The campus currently houses approximately 6500 students, meaning only around 0.3 percent of potential voters on campus have registered. This small group of people are composed of 16 students who live on the main campus, and six students who live in the western half of Alexandra Park. No students in the eastern half of Alexandra Park have registered to vote. By comparison, the comparatively small local hamlet of Burrow Heights has 68 registered voters. The combined total of the hamlets of Bailrigg and Langthwaite, meanwhile, have 194 people who are registered to vote. If these statistics persist, the amount of students registered to vote relative to the population size could have negative implications for the representation of the university in local and national matters.

For previous general, local and European elections, students living on the Lancaster University campus were registered to vote on bulk by the University. A change in legislation by the UK government, however, means that students now have to register individually.

VP (Campaigns and Communications) Ronnie Rowlands said that his reaction to the figures was “one of greater disquiet than when I’d assumed the number was somewhere around 400! 22 is incredibly worrying.”

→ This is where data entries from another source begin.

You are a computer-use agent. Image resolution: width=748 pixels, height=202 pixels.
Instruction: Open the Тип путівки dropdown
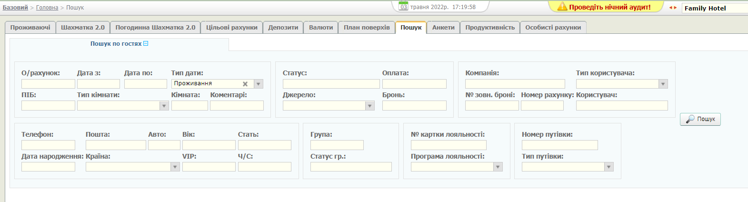click(x=608, y=167)
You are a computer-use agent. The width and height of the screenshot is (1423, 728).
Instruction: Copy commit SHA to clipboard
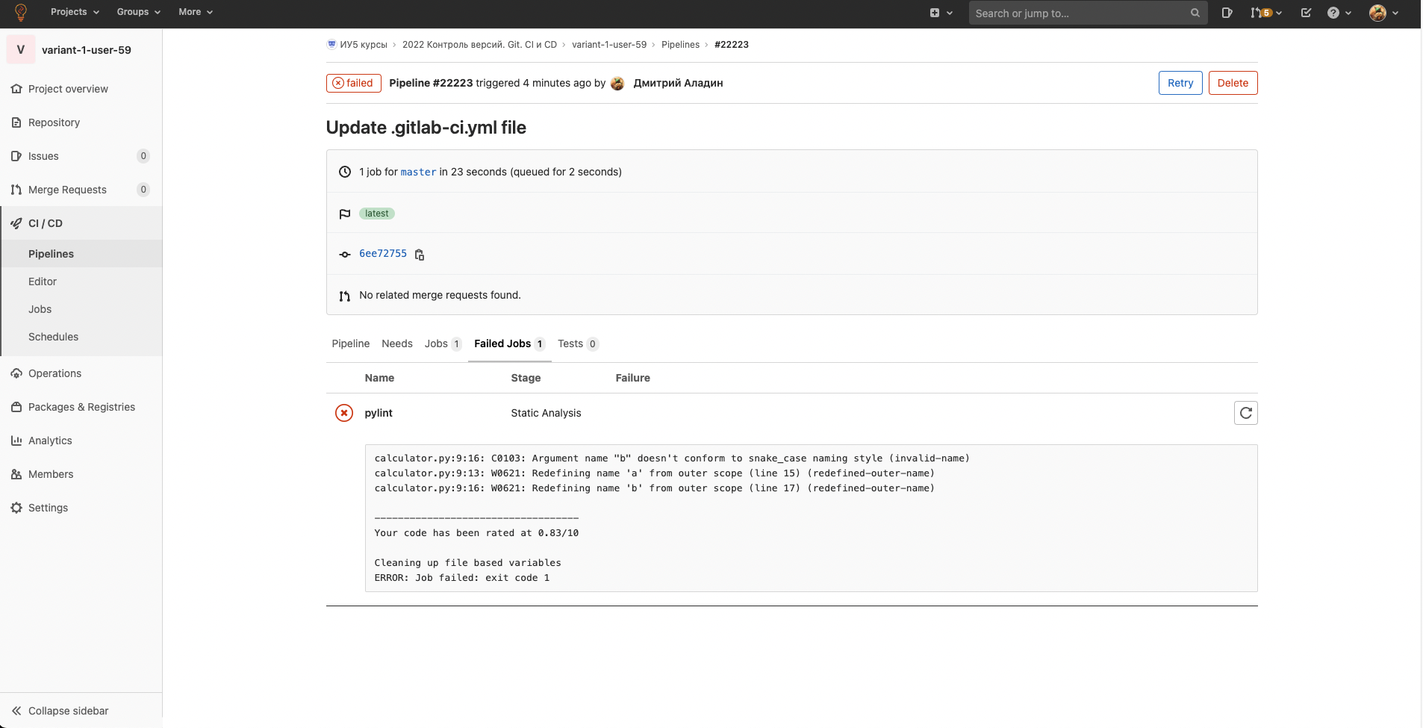pyautogui.click(x=420, y=255)
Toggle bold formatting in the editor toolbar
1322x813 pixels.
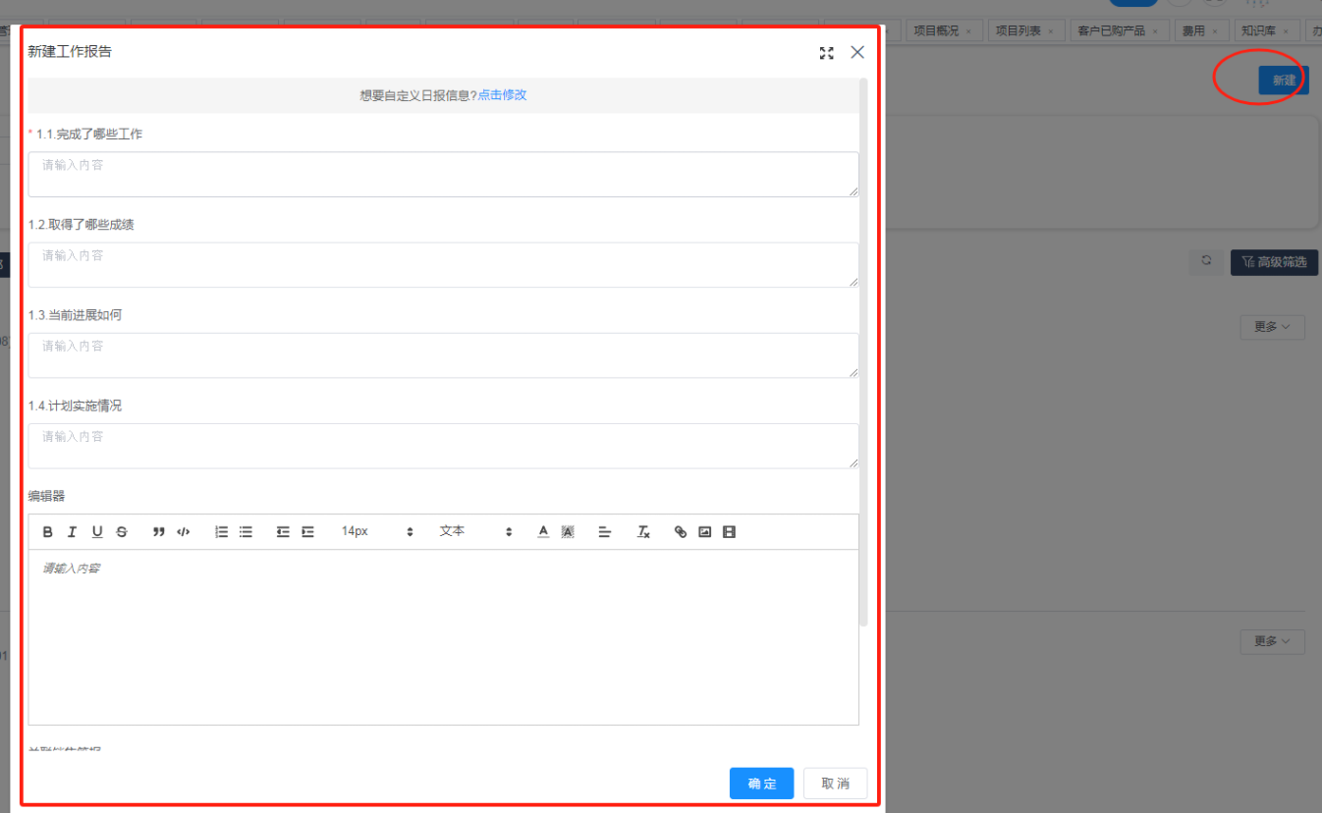pos(48,532)
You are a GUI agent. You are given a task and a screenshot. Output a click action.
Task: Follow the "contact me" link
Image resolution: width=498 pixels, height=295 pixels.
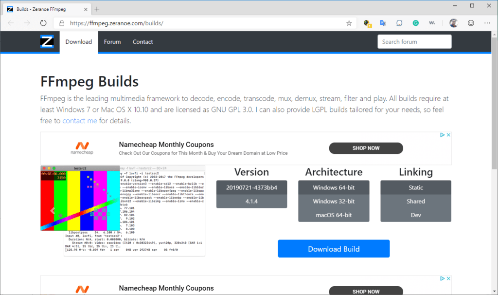80,121
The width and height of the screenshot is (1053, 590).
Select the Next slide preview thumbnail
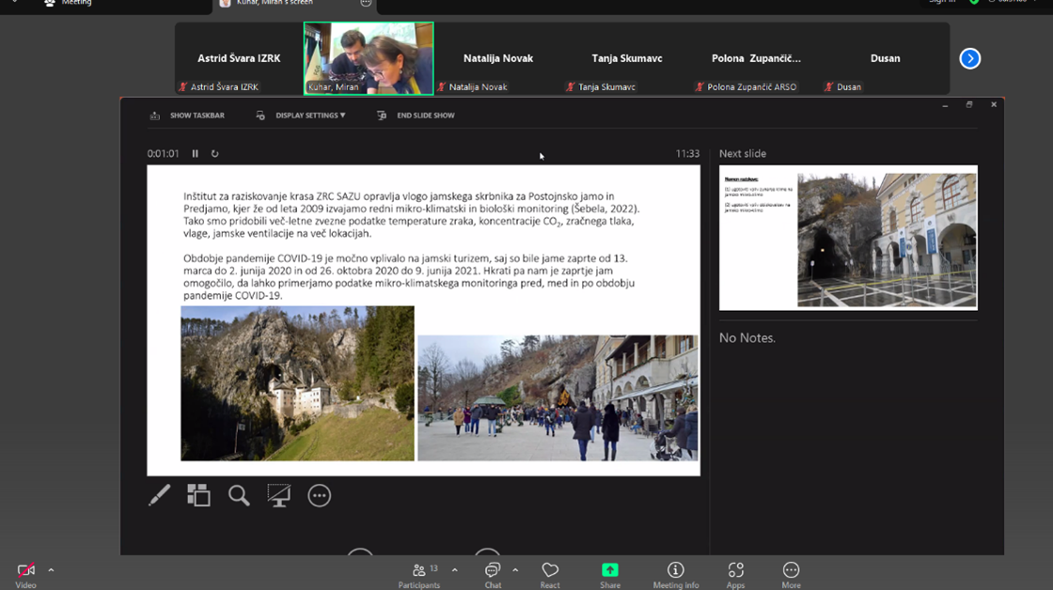point(848,239)
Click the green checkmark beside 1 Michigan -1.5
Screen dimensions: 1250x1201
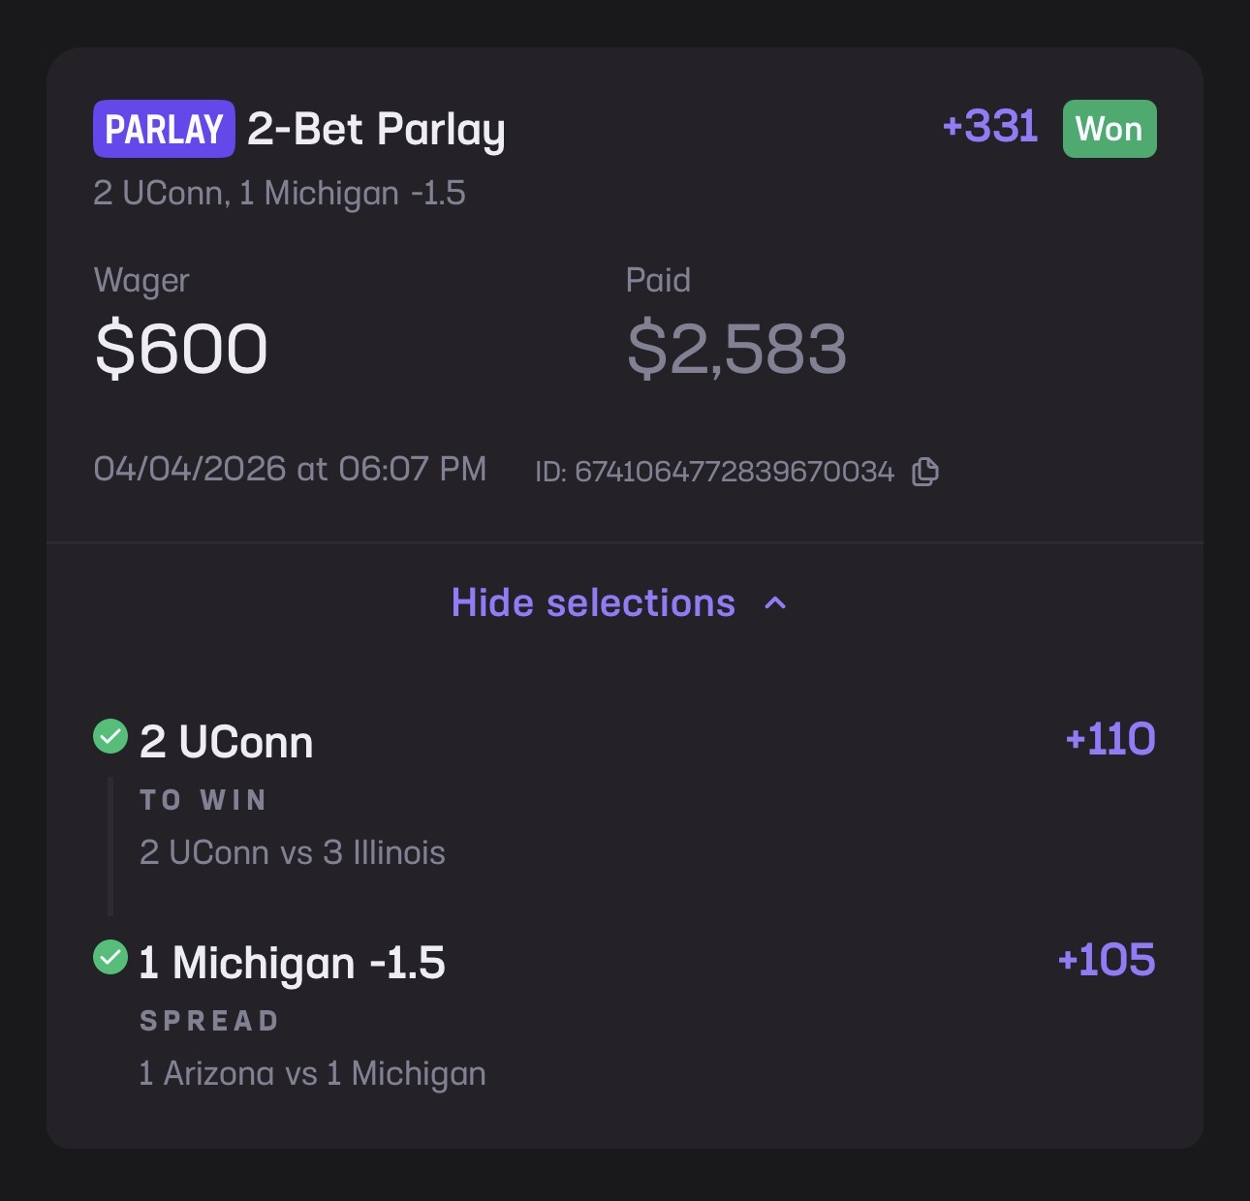tap(110, 958)
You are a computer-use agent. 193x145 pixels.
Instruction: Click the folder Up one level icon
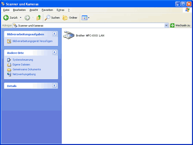click(39, 18)
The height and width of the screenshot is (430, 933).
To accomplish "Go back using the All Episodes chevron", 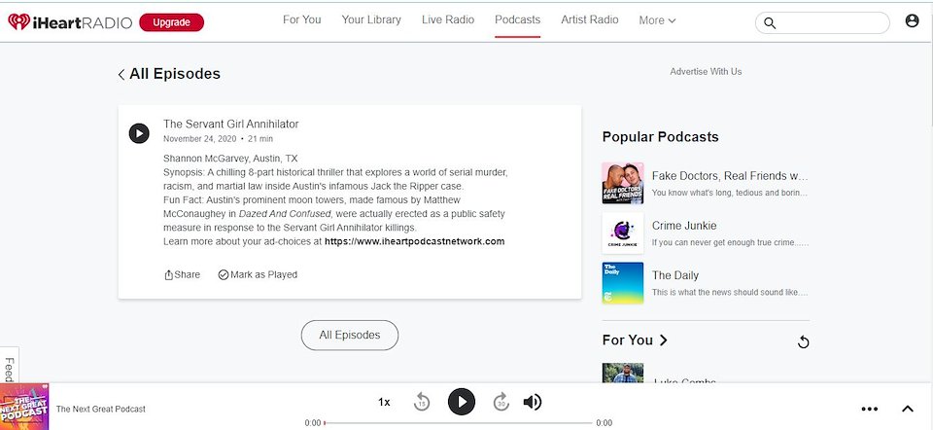I will tap(121, 74).
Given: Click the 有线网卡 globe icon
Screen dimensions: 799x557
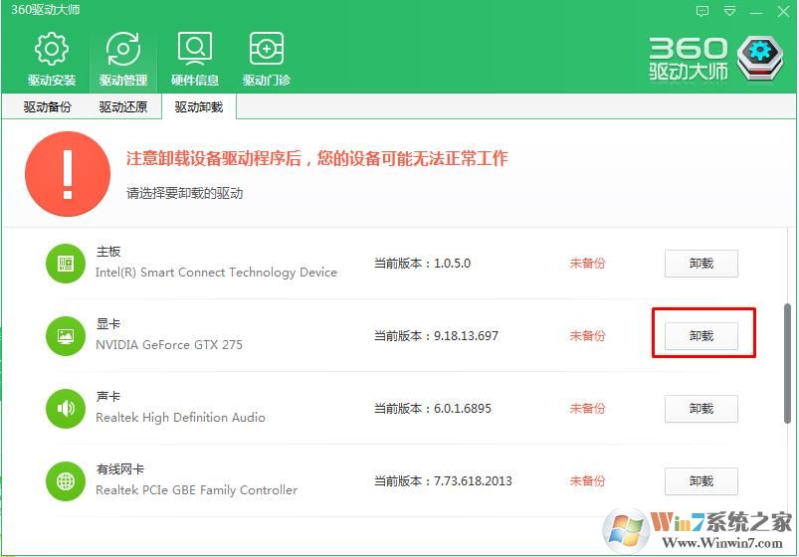Looking at the screenshot, I should coord(67,480).
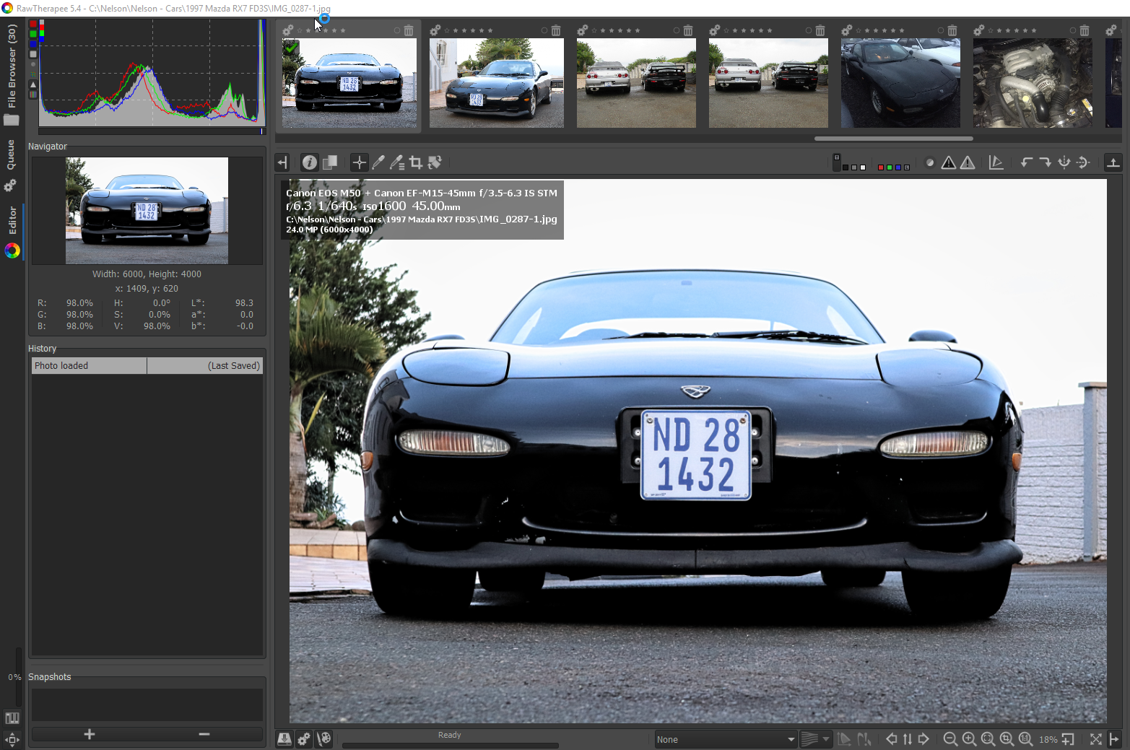Select the straighten / fine rotation tool
1130x750 pixels.
coord(435,162)
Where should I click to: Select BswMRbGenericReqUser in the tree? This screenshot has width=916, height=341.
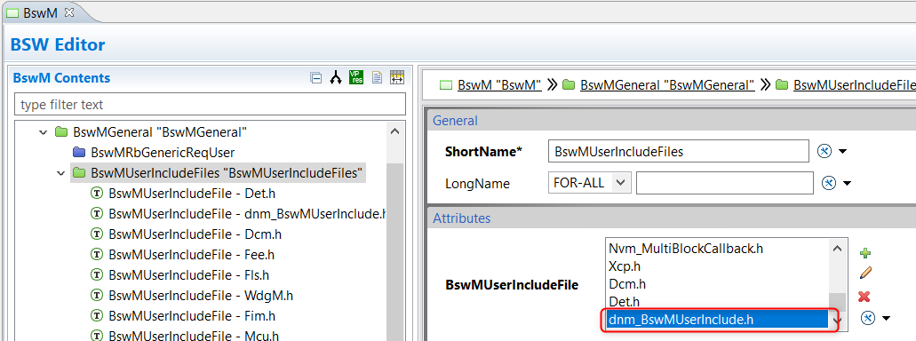[x=163, y=153]
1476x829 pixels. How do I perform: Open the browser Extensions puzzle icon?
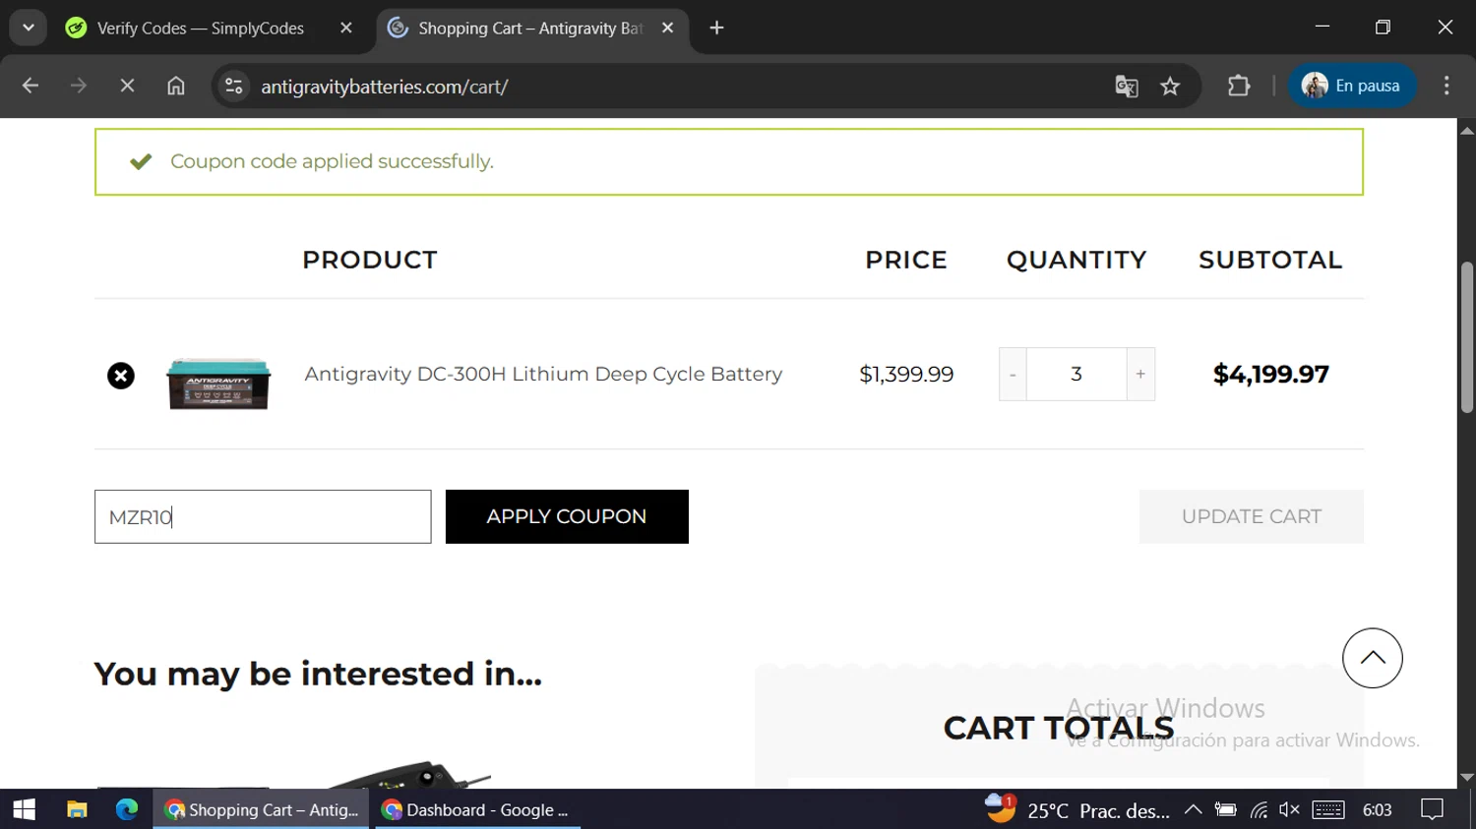click(1239, 87)
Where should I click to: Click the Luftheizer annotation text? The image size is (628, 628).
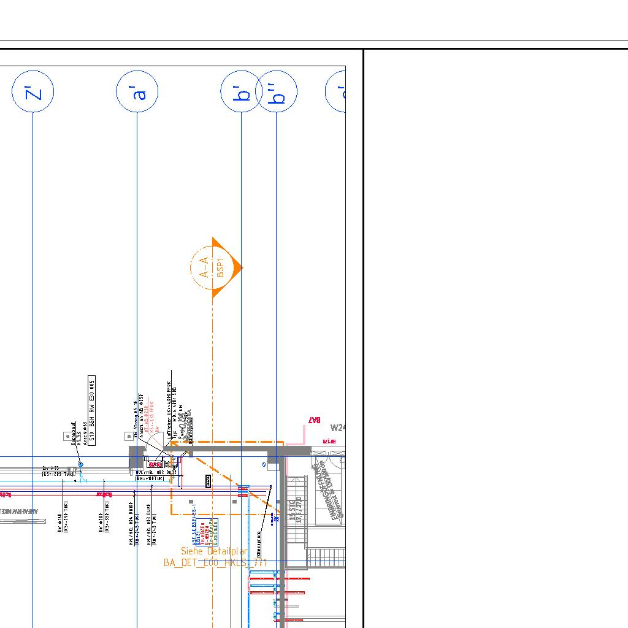[169, 407]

Rowlands told SCAN that LUSU intended to do a lot more to ensure the number of on-campus students registered to vote increased. “I do not expect to see a sudden spike in registrations that makes everything okay again,” Rowlands said. “It’s going to require a lot of long and hard work from the Union, but we have the time and the resources to see a steady and promising increase in the number of students registered to vote. I am absolutely confident that we can do it.

“Registering to vote is important, but also incredibly easy. Vote and you have a stake in what future governments do, and you have a reason for them to appease you. If you don’t vote, why should any political party care what you think?”

SCAN will bring you more coverage of this story in the coming days. The next UK General Election takes place on Thursday Week 3, Summer Term.